Though the Russians lodged an official protest, he got away with it because the FBI’s investigation into this matter stalled.

In 1995, he was designated as a liaison between the ‘Department of State’s’Office of Foreign Missions’ and the ‘FBI’.

In 1999, he made contact with the ‘Russian Foreign Intelligence Service,’ the ‘SVR,’ which succeeded the ‘KGB’ prior to the collapse of the Soviet Union. He provided Russia with classified information about US intelligence and counterintelligence operations.

Because the ‘FBI’ had been on the lookout for a turncoat for a long period of time, they initially suspected a ‘CIA’ officer but eventually zeroed in on Hanssen, most likely as a result of a leak from a Russian defector.
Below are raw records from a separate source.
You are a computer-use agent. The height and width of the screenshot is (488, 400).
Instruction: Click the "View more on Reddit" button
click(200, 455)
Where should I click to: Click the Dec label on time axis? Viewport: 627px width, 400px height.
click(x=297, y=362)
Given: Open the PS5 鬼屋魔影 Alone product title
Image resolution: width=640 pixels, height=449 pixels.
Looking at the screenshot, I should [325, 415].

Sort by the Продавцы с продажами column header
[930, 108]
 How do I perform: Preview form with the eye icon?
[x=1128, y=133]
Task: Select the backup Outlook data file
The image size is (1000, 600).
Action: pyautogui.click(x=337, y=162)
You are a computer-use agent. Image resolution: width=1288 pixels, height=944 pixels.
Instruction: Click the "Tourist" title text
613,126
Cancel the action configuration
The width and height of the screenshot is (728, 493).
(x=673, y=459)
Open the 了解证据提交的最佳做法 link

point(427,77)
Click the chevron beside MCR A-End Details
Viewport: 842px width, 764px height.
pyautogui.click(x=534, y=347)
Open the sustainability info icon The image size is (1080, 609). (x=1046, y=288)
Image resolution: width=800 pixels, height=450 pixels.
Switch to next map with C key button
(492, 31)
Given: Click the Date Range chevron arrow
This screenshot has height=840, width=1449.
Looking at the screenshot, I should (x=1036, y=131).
In January 2001, the ‘FBI’ relocated him to its headquarters in order to closely monitor his activities.

On February 18, 2001, he was apprehended by the ‘FBI’ while storing a waste bag containing classified information in a pre-planned location from which his Russian handler could collect it.

He avoided the death penalty by agreeing to cooperate with government agents as part of a plea deal. On July 6, 2001, he was charged with fifteen counts of espionage in the ‘United States District Court for the Eastern District of Virginia.’

On May 10, 2002, he was sentenced to fifteen life sentences without the possibility of parole. He is currently serving his fifteenth consecutive life sentence at a federal supermax prison, the ‘ADX Florence,’ as prisoner #48551-083.

Personal History and Legacies

He married Bernadette “Bonnie” Wauck, a devout Catholic, on August 10, 1968. His wife was a theology instructor at ‘Oakcrest’. Later in life, he would convert from Lutheranism to Catholicism.

The Hanssens were members of the Catholic fraternal organization ‘Opus Dei’. All six of his children attended schools affiliated with ‘Opus Dei.’ When Bonnie discovered his espionage, he confessed to a ‘Opus Dei’ priest, donated money to a Catholic charity, and swore never to spy again.

For a time, he corresponded with Priscilla Sue Galey, a Washington stripper who received cash, jewelry, and other perks from Hanssen. Hanssen, she claims, never slept with her.

EstimatedNet Worth

The estimated net worth of Robert is about $600000.